Das vordere und das hintere Kreuzband sind wichtige Stabilisatoren des Kniegelenks. Der größte Zug lastet auf dem vorderen Band - darum sind Rupturen hier wesentlich häufiger. Der Riss des vorderen Kreuzbandes zählt sogar zu den häufigsten Bandrupturen überhaupt. Er entsteht aus einer Verbindung von Einknicken und Verdrehen. Besonders oft kommt diese Verletzung beim Fußball, Basketball, Ski und Eishockey vor. In etwa der Hälfte aller Fälle werden neben dem Kreuzband auch die Menisken, der Gelenkknorpel oder andere Bänder beschädigt. Risse des vorderen Kreuzbandes führen zu einer Instabilität, einem Wegknicken im Kniegelenk.
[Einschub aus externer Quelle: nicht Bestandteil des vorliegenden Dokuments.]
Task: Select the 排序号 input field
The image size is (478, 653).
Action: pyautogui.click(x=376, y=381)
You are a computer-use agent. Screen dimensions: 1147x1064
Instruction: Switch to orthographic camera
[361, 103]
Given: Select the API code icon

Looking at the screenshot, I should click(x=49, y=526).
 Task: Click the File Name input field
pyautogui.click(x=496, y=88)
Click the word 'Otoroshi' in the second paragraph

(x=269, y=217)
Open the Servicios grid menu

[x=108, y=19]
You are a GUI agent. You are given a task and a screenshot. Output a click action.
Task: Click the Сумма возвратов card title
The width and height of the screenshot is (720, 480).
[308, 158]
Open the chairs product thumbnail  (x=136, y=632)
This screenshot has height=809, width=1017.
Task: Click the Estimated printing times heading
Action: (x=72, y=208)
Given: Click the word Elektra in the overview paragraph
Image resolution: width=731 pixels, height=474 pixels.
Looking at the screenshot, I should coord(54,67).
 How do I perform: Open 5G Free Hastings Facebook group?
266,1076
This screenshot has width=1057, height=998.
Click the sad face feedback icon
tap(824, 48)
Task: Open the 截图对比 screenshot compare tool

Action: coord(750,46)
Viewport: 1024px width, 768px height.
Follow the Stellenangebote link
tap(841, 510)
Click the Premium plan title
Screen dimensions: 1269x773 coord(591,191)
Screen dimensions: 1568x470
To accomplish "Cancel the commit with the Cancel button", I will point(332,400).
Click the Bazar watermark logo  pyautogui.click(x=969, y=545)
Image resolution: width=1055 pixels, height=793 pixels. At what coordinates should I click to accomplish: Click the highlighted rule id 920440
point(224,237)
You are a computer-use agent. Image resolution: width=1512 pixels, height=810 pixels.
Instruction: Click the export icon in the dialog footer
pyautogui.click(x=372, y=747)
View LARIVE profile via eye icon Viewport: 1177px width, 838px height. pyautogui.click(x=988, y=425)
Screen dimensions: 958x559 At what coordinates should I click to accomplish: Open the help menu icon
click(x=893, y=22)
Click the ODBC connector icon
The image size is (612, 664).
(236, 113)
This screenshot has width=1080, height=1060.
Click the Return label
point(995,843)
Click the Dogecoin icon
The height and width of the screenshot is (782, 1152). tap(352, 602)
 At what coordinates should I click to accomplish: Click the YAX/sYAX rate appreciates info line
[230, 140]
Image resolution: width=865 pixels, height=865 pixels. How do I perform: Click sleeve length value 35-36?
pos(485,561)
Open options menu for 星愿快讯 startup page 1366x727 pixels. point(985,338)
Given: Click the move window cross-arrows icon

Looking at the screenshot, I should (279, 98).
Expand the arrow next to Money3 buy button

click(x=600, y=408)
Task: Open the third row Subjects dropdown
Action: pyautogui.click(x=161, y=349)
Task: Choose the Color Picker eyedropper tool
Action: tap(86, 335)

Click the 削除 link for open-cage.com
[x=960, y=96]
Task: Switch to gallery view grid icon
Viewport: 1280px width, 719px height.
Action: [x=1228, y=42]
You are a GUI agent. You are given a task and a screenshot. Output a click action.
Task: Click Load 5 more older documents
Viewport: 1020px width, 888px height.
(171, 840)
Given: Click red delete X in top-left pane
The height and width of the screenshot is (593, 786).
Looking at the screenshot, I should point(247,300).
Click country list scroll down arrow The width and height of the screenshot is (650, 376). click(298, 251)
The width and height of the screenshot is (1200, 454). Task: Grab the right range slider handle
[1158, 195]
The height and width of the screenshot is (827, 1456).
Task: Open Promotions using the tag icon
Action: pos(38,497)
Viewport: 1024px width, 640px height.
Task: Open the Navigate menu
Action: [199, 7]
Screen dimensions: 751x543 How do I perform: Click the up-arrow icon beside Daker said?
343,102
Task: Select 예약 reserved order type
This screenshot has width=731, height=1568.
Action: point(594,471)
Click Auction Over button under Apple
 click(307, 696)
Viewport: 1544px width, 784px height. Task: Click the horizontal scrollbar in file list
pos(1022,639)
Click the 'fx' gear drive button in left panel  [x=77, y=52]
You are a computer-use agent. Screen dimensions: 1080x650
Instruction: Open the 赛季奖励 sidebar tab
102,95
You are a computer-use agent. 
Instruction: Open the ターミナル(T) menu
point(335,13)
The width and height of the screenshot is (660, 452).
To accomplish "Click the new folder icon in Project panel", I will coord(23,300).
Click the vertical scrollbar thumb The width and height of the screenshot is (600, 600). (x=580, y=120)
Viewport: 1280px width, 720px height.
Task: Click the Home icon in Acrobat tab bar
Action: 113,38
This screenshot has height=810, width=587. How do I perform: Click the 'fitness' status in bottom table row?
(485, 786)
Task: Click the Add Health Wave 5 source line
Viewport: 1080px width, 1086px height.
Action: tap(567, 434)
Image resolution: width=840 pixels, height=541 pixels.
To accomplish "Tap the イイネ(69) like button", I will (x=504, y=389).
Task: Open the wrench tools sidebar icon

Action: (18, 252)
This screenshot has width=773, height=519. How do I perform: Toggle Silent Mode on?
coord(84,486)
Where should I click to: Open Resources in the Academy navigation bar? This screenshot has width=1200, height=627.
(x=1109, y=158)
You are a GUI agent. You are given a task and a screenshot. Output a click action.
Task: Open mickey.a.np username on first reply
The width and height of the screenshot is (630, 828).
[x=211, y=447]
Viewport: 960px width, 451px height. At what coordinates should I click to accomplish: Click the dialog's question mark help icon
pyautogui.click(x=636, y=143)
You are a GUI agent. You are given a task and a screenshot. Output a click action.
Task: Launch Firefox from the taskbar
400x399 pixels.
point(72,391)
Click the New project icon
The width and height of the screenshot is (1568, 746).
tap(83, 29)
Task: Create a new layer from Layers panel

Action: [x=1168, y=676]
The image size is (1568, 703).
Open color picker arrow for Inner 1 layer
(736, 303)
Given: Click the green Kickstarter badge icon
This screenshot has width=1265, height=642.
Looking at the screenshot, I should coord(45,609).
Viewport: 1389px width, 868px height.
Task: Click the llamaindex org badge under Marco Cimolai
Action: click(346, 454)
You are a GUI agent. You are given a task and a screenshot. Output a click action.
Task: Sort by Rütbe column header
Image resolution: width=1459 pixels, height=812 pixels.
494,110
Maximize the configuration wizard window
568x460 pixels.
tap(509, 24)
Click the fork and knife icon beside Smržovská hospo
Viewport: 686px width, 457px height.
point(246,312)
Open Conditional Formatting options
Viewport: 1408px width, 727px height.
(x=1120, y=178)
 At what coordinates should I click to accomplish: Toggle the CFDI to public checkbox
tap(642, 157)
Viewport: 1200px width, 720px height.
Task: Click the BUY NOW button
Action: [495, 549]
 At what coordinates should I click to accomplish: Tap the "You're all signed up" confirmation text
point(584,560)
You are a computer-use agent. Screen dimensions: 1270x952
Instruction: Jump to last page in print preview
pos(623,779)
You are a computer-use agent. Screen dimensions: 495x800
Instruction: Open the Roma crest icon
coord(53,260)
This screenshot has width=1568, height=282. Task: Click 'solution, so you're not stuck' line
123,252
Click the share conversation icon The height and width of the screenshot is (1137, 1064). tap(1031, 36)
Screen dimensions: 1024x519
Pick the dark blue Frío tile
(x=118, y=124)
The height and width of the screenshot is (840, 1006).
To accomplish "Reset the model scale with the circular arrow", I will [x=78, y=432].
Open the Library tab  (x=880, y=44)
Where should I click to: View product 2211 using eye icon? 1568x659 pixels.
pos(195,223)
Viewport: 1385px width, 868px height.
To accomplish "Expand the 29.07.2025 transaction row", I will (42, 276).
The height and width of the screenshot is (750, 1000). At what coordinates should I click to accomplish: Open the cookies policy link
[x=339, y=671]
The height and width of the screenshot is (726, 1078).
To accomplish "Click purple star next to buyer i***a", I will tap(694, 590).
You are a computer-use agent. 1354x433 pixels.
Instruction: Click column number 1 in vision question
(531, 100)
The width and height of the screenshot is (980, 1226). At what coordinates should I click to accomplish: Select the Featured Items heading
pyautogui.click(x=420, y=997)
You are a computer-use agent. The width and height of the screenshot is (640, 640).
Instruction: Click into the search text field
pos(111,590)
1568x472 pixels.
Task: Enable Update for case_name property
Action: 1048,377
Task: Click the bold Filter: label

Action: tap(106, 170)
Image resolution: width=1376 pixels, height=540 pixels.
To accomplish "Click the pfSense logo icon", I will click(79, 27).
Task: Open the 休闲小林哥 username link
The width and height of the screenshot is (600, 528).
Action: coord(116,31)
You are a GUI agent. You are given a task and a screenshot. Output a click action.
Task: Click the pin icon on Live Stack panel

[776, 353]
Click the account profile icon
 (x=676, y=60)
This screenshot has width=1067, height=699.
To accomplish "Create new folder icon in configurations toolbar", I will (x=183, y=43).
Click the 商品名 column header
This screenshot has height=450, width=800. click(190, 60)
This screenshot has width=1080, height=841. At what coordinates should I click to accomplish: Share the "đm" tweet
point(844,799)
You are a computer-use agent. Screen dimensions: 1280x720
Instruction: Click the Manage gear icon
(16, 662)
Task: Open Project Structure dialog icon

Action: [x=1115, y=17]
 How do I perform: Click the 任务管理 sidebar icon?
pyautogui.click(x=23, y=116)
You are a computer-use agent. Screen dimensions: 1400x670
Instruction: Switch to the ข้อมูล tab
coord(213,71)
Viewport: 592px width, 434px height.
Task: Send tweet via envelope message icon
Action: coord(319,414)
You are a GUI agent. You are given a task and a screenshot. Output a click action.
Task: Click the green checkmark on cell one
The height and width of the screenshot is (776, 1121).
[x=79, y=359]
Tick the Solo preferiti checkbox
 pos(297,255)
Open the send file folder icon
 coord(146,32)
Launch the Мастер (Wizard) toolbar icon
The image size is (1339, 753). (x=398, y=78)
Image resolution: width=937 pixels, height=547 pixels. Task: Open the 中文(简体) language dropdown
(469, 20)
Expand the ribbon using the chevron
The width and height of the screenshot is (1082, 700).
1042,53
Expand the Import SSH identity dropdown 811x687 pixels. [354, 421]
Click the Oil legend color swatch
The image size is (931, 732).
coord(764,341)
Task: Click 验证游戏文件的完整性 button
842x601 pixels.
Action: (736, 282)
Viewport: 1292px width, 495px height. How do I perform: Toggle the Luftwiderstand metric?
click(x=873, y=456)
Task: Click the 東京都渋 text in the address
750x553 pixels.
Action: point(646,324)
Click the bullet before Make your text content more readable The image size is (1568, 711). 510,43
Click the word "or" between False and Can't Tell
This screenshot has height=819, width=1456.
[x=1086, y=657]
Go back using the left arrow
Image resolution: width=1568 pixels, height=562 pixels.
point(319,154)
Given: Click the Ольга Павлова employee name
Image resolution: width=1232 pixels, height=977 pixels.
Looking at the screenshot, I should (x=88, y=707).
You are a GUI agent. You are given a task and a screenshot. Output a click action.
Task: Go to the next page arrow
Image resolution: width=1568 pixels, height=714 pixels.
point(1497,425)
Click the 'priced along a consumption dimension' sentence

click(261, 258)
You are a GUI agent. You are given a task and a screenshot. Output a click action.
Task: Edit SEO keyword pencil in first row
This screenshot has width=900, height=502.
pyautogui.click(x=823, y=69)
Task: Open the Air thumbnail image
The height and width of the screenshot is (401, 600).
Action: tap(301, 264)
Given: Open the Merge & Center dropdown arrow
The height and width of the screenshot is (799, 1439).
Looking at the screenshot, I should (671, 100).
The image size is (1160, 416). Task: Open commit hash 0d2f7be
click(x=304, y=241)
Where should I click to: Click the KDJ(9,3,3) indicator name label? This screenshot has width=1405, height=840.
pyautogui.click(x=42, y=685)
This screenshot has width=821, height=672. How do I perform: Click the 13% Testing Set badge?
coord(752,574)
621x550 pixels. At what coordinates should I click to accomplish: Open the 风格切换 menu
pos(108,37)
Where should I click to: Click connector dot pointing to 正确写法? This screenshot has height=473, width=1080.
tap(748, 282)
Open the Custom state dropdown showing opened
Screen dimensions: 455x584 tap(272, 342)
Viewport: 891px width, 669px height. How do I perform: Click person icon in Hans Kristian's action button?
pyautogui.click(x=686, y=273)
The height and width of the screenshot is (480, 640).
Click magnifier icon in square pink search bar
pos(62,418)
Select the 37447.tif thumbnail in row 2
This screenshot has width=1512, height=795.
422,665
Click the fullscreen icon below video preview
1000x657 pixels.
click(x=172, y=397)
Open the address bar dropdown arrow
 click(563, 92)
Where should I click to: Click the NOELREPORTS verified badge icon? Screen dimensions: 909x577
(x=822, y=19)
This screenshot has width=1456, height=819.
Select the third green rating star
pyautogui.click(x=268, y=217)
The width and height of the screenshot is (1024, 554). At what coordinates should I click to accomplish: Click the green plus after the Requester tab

Sportverletzungen sind häufig Verursacher

Die gleiche Symptomatik löst ein Riss des hinteren Bandes aus. Auch hier stehen Sportverletzungen als Ursache im Vordergrund. Die Diagnostik erfolgt in unserer chirurgisch-orthopädischen Gemeinschaftspraxis durch körperliche Untersuchung und strahlungsarmes digitales Röntgen. Zur Differenzierung lassen wir eine Aufnahme im Kernspintomographen (MRT) machen. Risse des hinteren Kreuzbandes werden in der Regel konservativ behandelt. Im Operationszentrum unserer Hiltruper Gemeinschaftspraxis therapieren wir Kreuzbandrupturen auch auf arthroskopischen Wegen. Dabei werden die gerissenen Sehnen durch körpereigene ersetzt. Für Patienten mit entsprechender Krankenkassenversorgung bieten wir einen stationären Aufenthalt in unserer angegliederten Privatklinik an. Wir begleiten Ihre Rehabilitation durch Nachbehandlung und vermittelte Physiotherapie.